# Bacaan
Berorganisasi di Usia Dini: Semacam Kritik-Otokritik

Oleh: Firdaus Putra A.
I
Saya masih ingat ketika kita dulu sempat ngobrol santai tentang pilihan organisasi ekstra kampus yang cocok bagimu. Sempat juga saya ‘promosikan’ Pergerakan Mahasiswa Islam Indonesia (PMII), ketika melihat back ground-mu adalah seorang Nahdliyyin,dan mungkin lebih Nahdliyyin daripada saya sendiri. Paling tidak, saya sempat utarakan, antara kultur Nahdliyyin dengan PMII tidak akan terlalu berbeda jauh. Yasin-tahlil, takzim kepada kyai, kajian kitab kuning dan seterusnya. Mau tidak mau, bisa saya katakan PMII adalah organisasi underbow dari Nahdlatul Ulama (NU). Meskipun hal ini tidak bisa di gebyah uyah dalam konteks pemikiran, pemahaman serta penghayatan pergerakan serta keilmuan. Tentu saja, konteks antara keduanya berbeda jauh; NU sebagai organisasi Islam kemasyarakatan yang cenderung berada di pedesaan—implikasinya, harmonisasi dinomorsatukan, atmosfir feodal sedikit-banyak masih kentara—sedangkan PMII adalah organisasi massa yang berada di lingkungan perguruan tinggi—implikasinya, bukan lagi pelembagaan harmonisasi, melainkan manajmen konflik adalah hal yang niscaya. Saya rasa membicarakan NU dan PMII membutuhkan satu tulisan tersendiri, karena kompleksnya jejaring anasir yang melingkupi keduanya.

(Catatan lokasi kata dan elemen)
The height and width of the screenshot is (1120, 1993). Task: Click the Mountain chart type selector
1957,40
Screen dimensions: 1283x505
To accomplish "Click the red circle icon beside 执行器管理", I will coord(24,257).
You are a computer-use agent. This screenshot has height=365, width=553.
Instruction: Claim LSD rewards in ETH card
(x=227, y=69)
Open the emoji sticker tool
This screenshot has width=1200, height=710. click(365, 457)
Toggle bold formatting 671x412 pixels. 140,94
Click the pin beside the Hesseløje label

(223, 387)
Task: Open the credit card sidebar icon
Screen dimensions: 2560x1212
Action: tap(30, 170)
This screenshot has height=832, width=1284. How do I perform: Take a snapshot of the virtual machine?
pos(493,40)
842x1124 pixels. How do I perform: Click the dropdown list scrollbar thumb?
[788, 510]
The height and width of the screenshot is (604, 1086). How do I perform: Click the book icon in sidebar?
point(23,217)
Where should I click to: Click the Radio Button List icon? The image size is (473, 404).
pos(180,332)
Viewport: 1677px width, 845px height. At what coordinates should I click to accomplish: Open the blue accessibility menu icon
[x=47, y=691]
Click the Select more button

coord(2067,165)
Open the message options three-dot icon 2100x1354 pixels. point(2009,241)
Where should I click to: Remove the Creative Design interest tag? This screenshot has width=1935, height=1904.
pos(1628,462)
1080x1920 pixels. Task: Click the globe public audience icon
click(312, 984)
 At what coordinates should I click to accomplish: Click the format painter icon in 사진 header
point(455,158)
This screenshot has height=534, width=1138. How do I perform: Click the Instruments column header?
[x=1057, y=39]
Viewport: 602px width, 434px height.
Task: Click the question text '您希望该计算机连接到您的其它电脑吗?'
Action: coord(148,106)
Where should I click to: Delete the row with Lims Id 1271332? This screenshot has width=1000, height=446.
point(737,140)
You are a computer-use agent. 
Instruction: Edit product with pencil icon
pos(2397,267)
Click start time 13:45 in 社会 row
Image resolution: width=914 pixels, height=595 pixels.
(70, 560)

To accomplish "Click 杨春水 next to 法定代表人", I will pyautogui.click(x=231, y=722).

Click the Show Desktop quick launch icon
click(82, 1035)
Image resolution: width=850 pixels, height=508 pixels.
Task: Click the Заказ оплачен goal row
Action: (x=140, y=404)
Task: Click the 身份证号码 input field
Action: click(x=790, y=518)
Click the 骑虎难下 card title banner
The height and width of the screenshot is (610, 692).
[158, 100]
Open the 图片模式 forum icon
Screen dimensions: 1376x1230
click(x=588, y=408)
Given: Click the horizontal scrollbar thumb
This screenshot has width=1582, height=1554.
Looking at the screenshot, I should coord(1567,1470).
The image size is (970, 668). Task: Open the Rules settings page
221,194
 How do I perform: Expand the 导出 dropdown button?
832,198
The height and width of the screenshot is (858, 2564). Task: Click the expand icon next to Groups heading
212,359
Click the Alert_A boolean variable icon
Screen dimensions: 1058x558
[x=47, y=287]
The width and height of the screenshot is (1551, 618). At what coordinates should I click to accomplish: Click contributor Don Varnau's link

# Soal Latihan
(a) Terjemahkan kalimat dari bacaan ini ke dalam bahasa Inggris: "Paling tidak, saya sempat utarakan, antara kultur Nahdliyyin dengan PMII tidak akan terlalu berbeda jauh."
(b) Lanjutkan bacaan tentang berorganisasi di usia dini, mulai setelah kalimat terakhir yang tercantum.
Baris-baris data ini tidak ada hubungannya dengan bacaan.

# Kunci Jawaban
(a) At the very least, I did point out that the culture of the Nahdliyyin and that of PMII would not be very far apart.

(b)
Sempat juga saya tawarkan Himpunan Mahasiswa Islam (HMI). Saya utarakan juga bagaimana logika keterpecahan HMI yang akhirnya menjadi dua saudara kembar, DIPO dan MPO (Majelis Penyelamat Organisasi). Dulu, ketika Orde Baru masih memimpin, proses mono-ideologisasi berjalan dengan massifnya. Mono-ideologisasi yang dilakukan Soeharto dalam rangka melanggengkan kekuasaan. Jika boleh saya meminjam analisis Althusser ketika itu ISA (Ideological State Aparatus) melalui penyeragaman paradigma dipilih untuk mengontrol state of mind para warganya. Pancasilaisme, menjadi ideologi yang hebat, alih-alih angkuh dan tak terkalahkan. Semua ‘ideologi kecil’ harus menyerahkan kehormatannya pada Pancasila. Soeharto mengklaim dalam Pancasila lah saripati keindonesiaan ditemukan. Mungkin saja benar, tetapi proses politisasi (baca: ideologisasi) yang ada justru mencerabut akar keindonesiaan Pancasila itu sendiri. Dalam konteks kontemporer, Robert N. Bellah memberi pertegasan bahwa substansi Pancasila dapat diparalelkan dengan civil religion yang memiliki visi kemanusiaan, keadaban serta keagamaan publik yang komprehensif.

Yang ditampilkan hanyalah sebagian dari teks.